Oleh Dody Wijaya*
BANYAK orang takut dengan penyelenggaraan pemilihan kepala daerah (pilkada) di tengah Pandemi Covid-19, barangkali Anda termasuk salah satunya.
Boleh jadi ketakutan tersebut tidak didasarkan pada landasan yang kuat. Mari kita kuliti satu per satu alasan mengapa perlu menggelar pilkada di tengah pandemi.
Publik, khususnya 105 juta pemilih di 270 daerah yang akan menyelenggarakan pilkada tentu bertanya apa sih pentingnya pilkada di saat mereka harus berjuang melawan wabah corona ini? Bukankah sekarang lebih penting bagaimana virus corona segera hilang dari muka bumi?

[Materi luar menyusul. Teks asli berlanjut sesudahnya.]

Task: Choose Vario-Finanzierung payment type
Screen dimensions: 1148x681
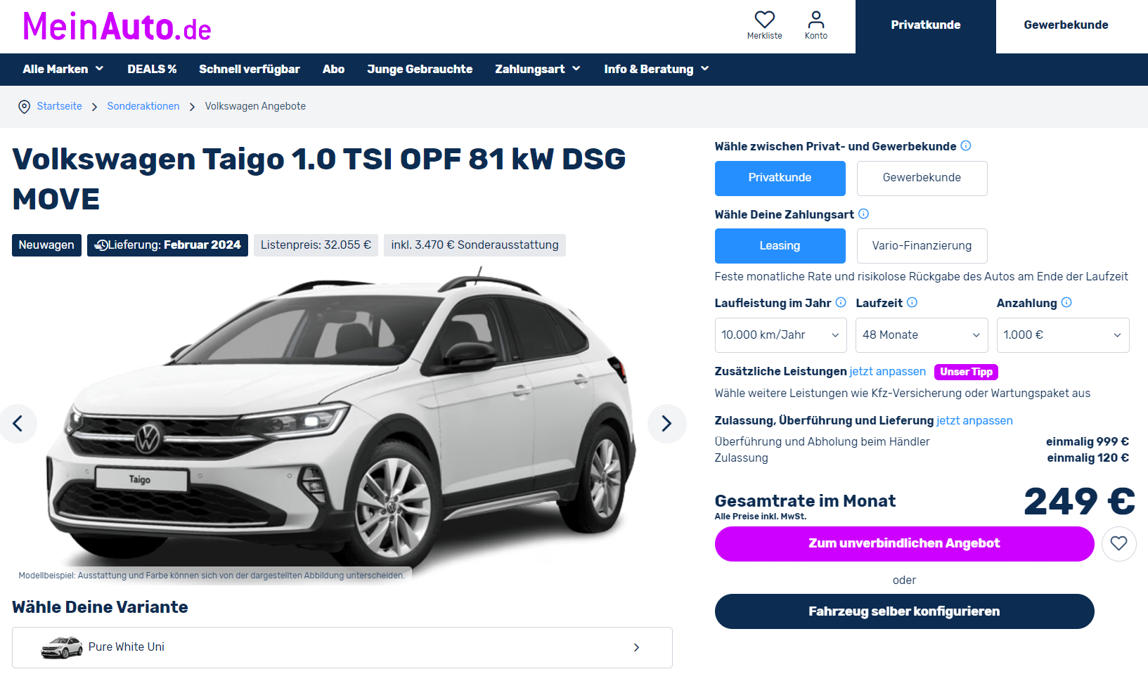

Tak kalah penting, masyarakat kecil bisa kembali bekerja untuk mengisi perut yang telah dikencangkan ikat pinggangnya tiga bulan ini. Seolah-olah langkah KPU bertentangan dengan logika publik.
Baca juga: Anggaran Tambahan Pilkada Tahap 2 dan 3 Diharapkan Cair Agustus dan Oktober
Antara melindungi kesehatan vs menjaga demokrasi
Urusan menunda atau tetap menggelar pemilu di tengah pandemi di berbagai negara pun beragam. Sebanyak 30 negara tetap menyelenggarakan pemilu sesuai jadwal di tahun 2020, misalnya Jerman, Perancis, Korea Selatan.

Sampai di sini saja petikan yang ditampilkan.